----- DATA TO USE -----
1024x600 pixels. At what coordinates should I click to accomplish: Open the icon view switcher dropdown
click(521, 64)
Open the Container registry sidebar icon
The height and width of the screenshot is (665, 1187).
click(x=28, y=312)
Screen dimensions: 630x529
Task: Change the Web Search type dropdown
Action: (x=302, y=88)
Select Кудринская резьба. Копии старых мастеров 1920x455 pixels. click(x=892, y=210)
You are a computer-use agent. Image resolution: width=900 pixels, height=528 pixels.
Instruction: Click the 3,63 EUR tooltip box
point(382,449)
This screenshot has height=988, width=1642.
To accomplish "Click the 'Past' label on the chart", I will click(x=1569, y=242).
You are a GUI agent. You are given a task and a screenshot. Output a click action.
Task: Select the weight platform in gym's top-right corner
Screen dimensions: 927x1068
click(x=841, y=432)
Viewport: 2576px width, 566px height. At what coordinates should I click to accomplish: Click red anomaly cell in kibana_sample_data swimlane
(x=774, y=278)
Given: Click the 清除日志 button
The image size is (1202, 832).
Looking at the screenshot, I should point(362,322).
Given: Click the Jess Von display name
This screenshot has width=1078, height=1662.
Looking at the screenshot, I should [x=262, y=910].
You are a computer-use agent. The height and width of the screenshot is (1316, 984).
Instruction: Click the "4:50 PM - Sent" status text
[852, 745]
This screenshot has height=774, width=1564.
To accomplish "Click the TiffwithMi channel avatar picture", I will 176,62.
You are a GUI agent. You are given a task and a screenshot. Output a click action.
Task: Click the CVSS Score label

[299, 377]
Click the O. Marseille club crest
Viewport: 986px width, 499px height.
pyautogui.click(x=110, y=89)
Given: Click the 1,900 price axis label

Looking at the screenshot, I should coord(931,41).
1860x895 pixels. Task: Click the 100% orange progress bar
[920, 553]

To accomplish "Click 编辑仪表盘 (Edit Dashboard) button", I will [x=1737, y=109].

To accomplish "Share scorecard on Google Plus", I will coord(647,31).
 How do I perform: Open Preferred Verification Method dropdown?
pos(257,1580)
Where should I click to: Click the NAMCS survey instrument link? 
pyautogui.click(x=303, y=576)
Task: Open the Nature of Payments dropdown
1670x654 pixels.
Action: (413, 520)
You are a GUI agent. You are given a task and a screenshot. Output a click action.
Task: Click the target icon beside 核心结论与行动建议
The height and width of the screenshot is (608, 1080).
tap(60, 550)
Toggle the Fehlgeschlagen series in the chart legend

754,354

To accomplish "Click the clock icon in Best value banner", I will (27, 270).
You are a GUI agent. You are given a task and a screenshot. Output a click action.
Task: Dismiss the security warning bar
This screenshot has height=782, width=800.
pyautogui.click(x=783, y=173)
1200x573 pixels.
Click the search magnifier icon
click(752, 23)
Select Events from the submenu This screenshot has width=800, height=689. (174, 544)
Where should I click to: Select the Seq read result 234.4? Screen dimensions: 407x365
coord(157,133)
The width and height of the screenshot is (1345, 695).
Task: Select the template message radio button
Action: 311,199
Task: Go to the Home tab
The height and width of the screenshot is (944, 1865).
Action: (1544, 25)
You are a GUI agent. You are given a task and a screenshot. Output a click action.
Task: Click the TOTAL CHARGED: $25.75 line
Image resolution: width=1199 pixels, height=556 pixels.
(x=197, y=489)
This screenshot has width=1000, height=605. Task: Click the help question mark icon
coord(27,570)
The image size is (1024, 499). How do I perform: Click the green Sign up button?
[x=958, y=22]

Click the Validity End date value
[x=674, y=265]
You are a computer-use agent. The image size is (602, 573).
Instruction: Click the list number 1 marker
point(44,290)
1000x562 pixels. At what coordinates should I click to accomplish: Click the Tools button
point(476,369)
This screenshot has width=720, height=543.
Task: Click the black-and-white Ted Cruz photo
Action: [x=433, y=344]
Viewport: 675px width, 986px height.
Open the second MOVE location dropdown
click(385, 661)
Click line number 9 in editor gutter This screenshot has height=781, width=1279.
-----
**YOUR TASK:**
The data should be printed again exactly, line for line.

**SOLUTION TO THIS TASK:**
1024x600 pixels. At what coordinates should I click to accomplish: Open the icon view switcher dropdown
click(521, 64)
Open the Container registry sidebar icon
The height and width of the screenshot is (665, 1187).
click(x=28, y=312)
Screen dimensions: 630x529
Task: Change the Web Search type dropdown
Action: (x=302, y=88)
Select Кудринская резьба. Копии старых мастеров 1920x455 pixels. click(x=892, y=210)
You are a computer-use agent. Image resolution: width=900 pixels, height=528 pixels.
Instruction: Click the 3,63 EUR tooltip box
point(382,449)
This screenshot has height=988, width=1642.
To accomplish "Click the 'Past' label on the chart", I will click(x=1569, y=242).
You are a GUI agent. You are given a task and a screenshot. Output a click action.
Task: Select the weight platform in gym's top-right corner
Screen dimensions: 927x1068
click(x=841, y=432)
Viewport: 2576px width, 566px height. At what coordinates should I click to accomplish: Click red anomaly cell in kibana_sample_data swimlane
(x=774, y=278)
Given: Click the 清除日志 button
The image size is (1202, 832).
Looking at the screenshot, I should point(362,322).
Given: Click the Jess Von display name
This screenshot has width=1078, height=1662.
Looking at the screenshot, I should [x=262, y=910].
You are a computer-use agent. The height and width of the screenshot is (1316, 984).
Instruction: Click the "4:50 PM - Sent" status text
[852, 745]
This screenshot has height=774, width=1564.
To accomplish "Click the TiffwithMi channel avatar picture", I will 176,62.
You are a GUI agent. You are given a task and a screenshot. Output a click action.
Task: Click the CVSS Score label

[299, 377]
Click the O. Marseille club crest
Viewport: 986px width, 499px height.
pyautogui.click(x=110, y=89)
Given: Click the 1,900 price axis label

Looking at the screenshot, I should coord(931,41).
1860x895 pixels. Task: Click the 100% orange progress bar
[920, 553]

To accomplish "Click 编辑仪表盘 (Edit Dashboard) button", I will [x=1737, y=109].

To accomplish "Share scorecard on Google Plus", I will coord(647,31).
 How do I perform: Open Preferred Verification Method dropdown?
pos(257,1580)
Where should I click to: Click the NAMCS survey instrument link? 
pyautogui.click(x=303, y=576)
Task: Open the Nature of Payments dropdown
1670x654 pixels.
Action: (413, 520)
You are a GUI agent. You are given a task and a screenshot. Output a click action.
Task: Click the target icon beside 核心结论与行动建议
The height and width of the screenshot is (608, 1080).
tap(60, 550)
Toggle the Fehlgeschlagen series in the chart legend

754,354

To accomplish "Click the clock icon in Best value banner", I will (27, 270).
You are a GUI agent. You are given a task and a screenshot. Output a click action.
Task: Dismiss the security warning bar
This screenshot has height=782, width=800.
pyautogui.click(x=783, y=173)
1200x573 pixels.
Click the search magnifier icon
click(752, 23)
Select Events from the submenu This screenshot has width=800, height=689. (174, 544)
Where should I click to: Select the Seq read result 234.4? Screen dimensions: 407x365
coord(157,133)
The width and height of the screenshot is (1345, 695).
Task: Select the template message radio button
Action: 311,199
Task: Go to the Home tab
The height and width of the screenshot is (944, 1865).
Action: (1544, 25)
You are a GUI agent. You are given a task and a screenshot. Output a click action.
Task: Click the TOTAL CHARGED: $25.75 line
Image resolution: width=1199 pixels, height=556 pixels.
(x=197, y=489)
This screenshot has width=1000, height=605. Task: Click the help question mark icon
coord(27,570)
The image size is (1024, 499). How do I perform: Click the green Sign up button?
[x=958, y=22]

Click the Validity End date value
[x=674, y=265]
You are a computer-use agent. The image size is (602, 573).
Instruction: Click the list number 1 marker
point(44,290)
1000x562 pixels. At what coordinates should I click to accomplish: Click the Tools button
point(476,369)
This screenshot has width=720, height=543.
Task: Click the black-and-white Ted Cruz photo
Action: [x=433, y=344]
Viewport: 675px width, 986px height.
Open the second MOVE location dropdown
click(385, 661)
Click line number 9 in editor gutter This screenshot has height=781, width=1279.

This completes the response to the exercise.